(Stored entries)
+ + + +
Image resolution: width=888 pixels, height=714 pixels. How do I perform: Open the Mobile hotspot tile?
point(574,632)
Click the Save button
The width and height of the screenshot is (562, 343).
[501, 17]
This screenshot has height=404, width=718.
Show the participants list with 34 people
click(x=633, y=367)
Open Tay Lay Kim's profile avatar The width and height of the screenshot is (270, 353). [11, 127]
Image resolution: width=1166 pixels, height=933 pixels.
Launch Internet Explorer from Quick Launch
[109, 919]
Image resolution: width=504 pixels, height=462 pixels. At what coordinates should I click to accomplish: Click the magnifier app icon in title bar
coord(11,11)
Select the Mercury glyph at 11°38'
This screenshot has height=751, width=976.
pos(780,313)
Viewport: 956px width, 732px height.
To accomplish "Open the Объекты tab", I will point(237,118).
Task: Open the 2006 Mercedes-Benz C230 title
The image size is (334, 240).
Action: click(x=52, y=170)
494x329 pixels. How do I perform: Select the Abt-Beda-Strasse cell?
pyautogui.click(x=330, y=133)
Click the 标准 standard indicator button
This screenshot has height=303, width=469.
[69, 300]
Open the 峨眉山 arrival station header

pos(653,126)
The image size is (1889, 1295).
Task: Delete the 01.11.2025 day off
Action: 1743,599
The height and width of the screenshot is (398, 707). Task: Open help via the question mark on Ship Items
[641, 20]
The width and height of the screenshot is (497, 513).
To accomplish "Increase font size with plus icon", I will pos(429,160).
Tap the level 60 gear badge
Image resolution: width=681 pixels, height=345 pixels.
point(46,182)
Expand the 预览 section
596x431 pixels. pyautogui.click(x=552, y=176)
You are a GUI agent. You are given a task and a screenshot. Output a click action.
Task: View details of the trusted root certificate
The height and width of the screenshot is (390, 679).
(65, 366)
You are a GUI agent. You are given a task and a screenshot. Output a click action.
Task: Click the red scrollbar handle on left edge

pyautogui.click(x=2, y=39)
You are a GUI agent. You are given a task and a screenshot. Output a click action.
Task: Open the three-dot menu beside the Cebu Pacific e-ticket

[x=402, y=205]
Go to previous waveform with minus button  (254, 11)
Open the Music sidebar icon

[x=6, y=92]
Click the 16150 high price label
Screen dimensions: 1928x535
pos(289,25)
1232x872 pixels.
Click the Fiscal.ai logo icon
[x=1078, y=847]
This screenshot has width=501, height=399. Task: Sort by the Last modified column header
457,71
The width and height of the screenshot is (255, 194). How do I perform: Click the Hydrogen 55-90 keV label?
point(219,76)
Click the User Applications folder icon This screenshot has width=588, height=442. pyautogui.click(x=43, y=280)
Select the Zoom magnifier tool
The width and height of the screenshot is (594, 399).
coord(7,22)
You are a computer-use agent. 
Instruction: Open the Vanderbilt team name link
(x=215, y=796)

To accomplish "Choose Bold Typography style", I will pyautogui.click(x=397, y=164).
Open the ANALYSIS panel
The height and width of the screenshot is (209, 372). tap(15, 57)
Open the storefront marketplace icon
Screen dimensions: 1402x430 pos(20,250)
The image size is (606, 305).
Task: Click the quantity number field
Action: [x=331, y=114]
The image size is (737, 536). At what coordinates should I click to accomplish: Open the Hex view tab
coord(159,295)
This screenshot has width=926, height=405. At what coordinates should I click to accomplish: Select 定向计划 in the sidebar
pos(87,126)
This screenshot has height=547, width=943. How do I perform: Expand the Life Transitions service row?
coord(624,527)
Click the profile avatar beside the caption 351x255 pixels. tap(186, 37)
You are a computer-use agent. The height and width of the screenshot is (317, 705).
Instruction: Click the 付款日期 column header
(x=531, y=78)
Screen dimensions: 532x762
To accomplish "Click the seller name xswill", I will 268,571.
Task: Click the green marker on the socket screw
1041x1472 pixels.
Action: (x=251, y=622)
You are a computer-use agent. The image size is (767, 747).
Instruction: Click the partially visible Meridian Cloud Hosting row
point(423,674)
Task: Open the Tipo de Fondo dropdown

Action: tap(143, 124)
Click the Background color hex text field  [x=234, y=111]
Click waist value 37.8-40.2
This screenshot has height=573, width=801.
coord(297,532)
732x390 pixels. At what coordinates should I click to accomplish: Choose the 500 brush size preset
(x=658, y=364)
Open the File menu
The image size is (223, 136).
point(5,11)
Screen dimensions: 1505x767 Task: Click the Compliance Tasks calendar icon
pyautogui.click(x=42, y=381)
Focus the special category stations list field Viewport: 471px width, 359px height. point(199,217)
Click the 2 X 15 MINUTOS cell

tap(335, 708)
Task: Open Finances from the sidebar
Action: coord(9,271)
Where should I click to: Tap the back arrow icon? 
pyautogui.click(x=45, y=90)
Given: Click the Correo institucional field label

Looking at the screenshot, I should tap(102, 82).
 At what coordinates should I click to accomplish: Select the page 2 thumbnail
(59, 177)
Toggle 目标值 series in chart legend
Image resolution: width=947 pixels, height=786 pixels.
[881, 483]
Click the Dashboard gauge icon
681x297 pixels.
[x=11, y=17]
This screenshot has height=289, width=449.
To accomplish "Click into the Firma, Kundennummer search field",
+ + + +
▶ **DIRECTIONS**
Among the lines of the data above, find those with the word "avatar" and show them.

▶ **THE ANSWER**
Open Tay Lay Kim's profile avatar The width and height of the screenshot is (270, 353). [11, 127]
Click the profile avatar beside the caption 351x255 pixels. tap(186, 37)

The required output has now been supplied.